*** Opening of Data provided ***

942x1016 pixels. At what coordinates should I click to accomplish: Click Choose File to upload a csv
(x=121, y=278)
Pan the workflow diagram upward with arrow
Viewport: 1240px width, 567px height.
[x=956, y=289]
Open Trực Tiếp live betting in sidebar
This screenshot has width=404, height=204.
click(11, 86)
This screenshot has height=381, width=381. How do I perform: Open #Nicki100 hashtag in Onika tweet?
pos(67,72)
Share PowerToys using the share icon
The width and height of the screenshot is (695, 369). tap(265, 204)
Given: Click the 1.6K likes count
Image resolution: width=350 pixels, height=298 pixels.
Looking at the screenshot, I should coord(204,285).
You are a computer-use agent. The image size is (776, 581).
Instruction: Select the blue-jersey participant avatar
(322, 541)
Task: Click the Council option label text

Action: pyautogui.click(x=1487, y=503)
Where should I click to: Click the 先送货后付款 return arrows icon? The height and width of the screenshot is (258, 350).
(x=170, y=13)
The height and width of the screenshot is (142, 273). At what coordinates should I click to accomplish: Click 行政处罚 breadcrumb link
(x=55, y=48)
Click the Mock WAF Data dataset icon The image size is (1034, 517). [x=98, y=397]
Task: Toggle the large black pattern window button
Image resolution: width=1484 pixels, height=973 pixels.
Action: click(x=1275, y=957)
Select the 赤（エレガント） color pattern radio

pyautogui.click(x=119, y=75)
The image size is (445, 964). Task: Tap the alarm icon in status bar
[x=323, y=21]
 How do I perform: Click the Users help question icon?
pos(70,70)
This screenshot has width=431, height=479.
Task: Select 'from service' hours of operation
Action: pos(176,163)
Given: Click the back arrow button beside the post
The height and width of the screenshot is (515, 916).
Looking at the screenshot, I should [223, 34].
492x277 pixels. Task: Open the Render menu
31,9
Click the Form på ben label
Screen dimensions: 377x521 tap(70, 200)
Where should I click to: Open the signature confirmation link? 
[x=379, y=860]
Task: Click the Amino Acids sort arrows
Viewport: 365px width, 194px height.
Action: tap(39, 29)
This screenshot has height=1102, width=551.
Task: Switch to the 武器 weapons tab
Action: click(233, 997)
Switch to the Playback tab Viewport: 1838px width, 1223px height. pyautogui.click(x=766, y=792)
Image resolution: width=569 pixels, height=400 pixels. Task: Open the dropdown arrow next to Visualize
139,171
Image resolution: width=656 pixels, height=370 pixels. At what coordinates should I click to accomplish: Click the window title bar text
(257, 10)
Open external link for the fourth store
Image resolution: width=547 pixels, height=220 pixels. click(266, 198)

*** Close of Data provided ***

(What you should do):
Print the data above again, with nothing altered and nothing left out.

(Completed exercise):
942x1016 pixels. At what coordinates should I click to accomplish: Click Choose File to upload a csv
(x=121, y=278)
Pan the workflow diagram upward with arrow
Viewport: 1240px width, 567px height.
[x=956, y=289]
Open Trực Tiếp live betting in sidebar
This screenshot has width=404, height=204.
click(11, 86)
This screenshot has height=381, width=381. How do I perform: Open #Nicki100 hashtag in Onika tweet?
pos(67,72)
Share PowerToys using the share icon
The width and height of the screenshot is (695, 369). tap(265, 204)
Given: Click the 1.6K likes count
Image resolution: width=350 pixels, height=298 pixels.
Looking at the screenshot, I should coord(204,285).
You are a computer-use agent. The image size is (776, 581).
Instruction: Select the blue-jersey participant avatar
(322, 541)
Task: Click the Council option label text

Action: pyautogui.click(x=1487, y=503)
Where should I click to: Click the 先送货后付款 return arrows icon? The height and width of the screenshot is (258, 350).
(x=170, y=13)
The height and width of the screenshot is (142, 273). At what coordinates should I click to accomplish: Click 行政处罚 breadcrumb link
(x=55, y=48)
Click the Mock WAF Data dataset icon The image size is (1034, 517). [x=98, y=397]
Task: Toggle the large black pattern window button
Image resolution: width=1484 pixels, height=973 pixels.
Action: click(x=1275, y=957)
Select the 赤（エレガント） color pattern radio

pyautogui.click(x=119, y=75)
The image size is (445, 964). Task: Tap the alarm icon in status bar
[x=323, y=21]
 How do I perform: Click the Users help question icon?
pos(70,70)
This screenshot has width=431, height=479.
Task: Select 'from service' hours of operation
Action: pos(176,163)
Given: Click the back arrow button beside the post
The height and width of the screenshot is (515, 916).
Looking at the screenshot, I should [223, 34].
492x277 pixels. Task: Open the Render menu
31,9
Click the Form på ben label
Screen dimensions: 377x521 tap(70, 200)
Where should I click to: Open the signature confirmation link? 
[x=379, y=860]
Task: Click the Amino Acids sort arrows
Viewport: 365px width, 194px height.
Action: tap(39, 29)
This screenshot has height=1102, width=551.
Task: Switch to the 武器 weapons tab
Action: click(233, 997)
Switch to the Playback tab Viewport: 1838px width, 1223px height. pyautogui.click(x=766, y=792)
Image resolution: width=569 pixels, height=400 pixels. Task: Open the dropdown arrow next to Visualize
139,171
Image resolution: width=656 pixels, height=370 pixels. At what coordinates should I click to accomplish: Click the window title bar text
(257, 10)
Open external link for the fourth store
Image resolution: width=547 pixels, height=220 pixels. click(266, 198)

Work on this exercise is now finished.